Nous célébrons, en 2011, le centenaire de la mort de Mahler.
Mahler naquit le 7 juillet 1860 à Kalist, aux confins de la Bohême et de la Moravie, second des 14 enfants de Bernhard Mahler, cafetier et distillateur, et de Maria
Hermann.
Il était donc issu d'une famille modeste juive et servit de père de famille à ses frères et sœurs dont tant moururent tragiquement. Le père tenait un débit de boisson, sa mère boitait et
cela le marquera toute sa vie ; Violence du père, douceur de la mère, mort de huit de ses frères et sœurs. Pendant sa première année, ses parents s’établirent en Moravie à Jihlava,
où il passa son enfance.
En 1875 après avoir commencé à apprendre le piano, il est admis au conservatoire de Vienne avec l'appréciation "musicien-né".

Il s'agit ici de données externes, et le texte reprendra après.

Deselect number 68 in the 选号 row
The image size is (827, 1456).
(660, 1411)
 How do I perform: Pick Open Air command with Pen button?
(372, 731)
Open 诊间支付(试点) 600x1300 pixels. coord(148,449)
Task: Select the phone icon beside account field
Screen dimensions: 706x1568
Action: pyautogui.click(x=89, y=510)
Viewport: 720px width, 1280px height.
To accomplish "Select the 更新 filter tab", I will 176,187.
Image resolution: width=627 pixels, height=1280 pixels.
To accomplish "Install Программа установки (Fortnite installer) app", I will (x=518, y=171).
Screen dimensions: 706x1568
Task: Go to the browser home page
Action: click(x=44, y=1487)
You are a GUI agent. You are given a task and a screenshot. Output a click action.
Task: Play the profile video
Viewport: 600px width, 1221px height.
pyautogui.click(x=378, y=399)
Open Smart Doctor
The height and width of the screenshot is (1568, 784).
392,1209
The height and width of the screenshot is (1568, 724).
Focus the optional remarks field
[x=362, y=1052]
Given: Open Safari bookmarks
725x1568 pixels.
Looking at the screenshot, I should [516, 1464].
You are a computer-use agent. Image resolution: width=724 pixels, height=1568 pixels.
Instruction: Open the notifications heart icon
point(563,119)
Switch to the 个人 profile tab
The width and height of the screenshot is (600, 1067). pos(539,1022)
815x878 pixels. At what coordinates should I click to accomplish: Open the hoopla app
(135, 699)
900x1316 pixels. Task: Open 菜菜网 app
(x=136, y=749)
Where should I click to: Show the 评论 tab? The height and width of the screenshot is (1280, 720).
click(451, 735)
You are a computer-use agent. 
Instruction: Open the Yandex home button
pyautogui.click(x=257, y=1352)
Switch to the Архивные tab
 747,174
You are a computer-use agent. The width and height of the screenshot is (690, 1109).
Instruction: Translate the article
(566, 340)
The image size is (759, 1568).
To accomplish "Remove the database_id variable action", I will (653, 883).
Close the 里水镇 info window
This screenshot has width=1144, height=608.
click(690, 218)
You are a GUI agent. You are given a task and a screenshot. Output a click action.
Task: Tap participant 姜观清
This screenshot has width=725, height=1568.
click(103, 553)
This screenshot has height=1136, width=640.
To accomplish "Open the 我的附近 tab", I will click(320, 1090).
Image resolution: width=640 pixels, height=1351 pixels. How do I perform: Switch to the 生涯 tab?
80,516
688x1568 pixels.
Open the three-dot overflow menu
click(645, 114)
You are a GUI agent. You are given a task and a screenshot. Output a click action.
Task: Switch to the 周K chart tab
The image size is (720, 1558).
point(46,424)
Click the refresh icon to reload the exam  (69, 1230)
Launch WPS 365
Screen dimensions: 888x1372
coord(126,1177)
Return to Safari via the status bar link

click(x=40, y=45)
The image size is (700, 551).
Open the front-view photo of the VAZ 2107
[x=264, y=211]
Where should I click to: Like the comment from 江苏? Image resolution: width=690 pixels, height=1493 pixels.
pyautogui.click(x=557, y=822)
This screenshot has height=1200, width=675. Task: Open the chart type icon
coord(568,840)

Il débute sa carrière de chef d'orchestre à Bad Hall, une station balnéaire près de Linz. Presque par hasard et pour gagner sa vie. Ensuite viennent Ljubljana (1881-1882), Olonouc, Moravie (1883) et Kassel, Prusse (1883-1885). Il est nommé en 1885 "kappelmeister" de l'opéra de Prague, où il dirige la Neuvième symphonie de Beethoven, lui assurant une solide réputation.
Grâce à Brahms et un réseau d’amis, il est nommé Le 8 avril, comme Kapellmeister de l'Opéra de Vienne. Six mois plus tard, il est nommé directeur de l'opéra de Vienne. En
septembre 1898, Mahler prend la tête de l'Orchestre Philharmonique de Vienne. Il a donc tous les pouvoirs sur la capitale musicale du monde.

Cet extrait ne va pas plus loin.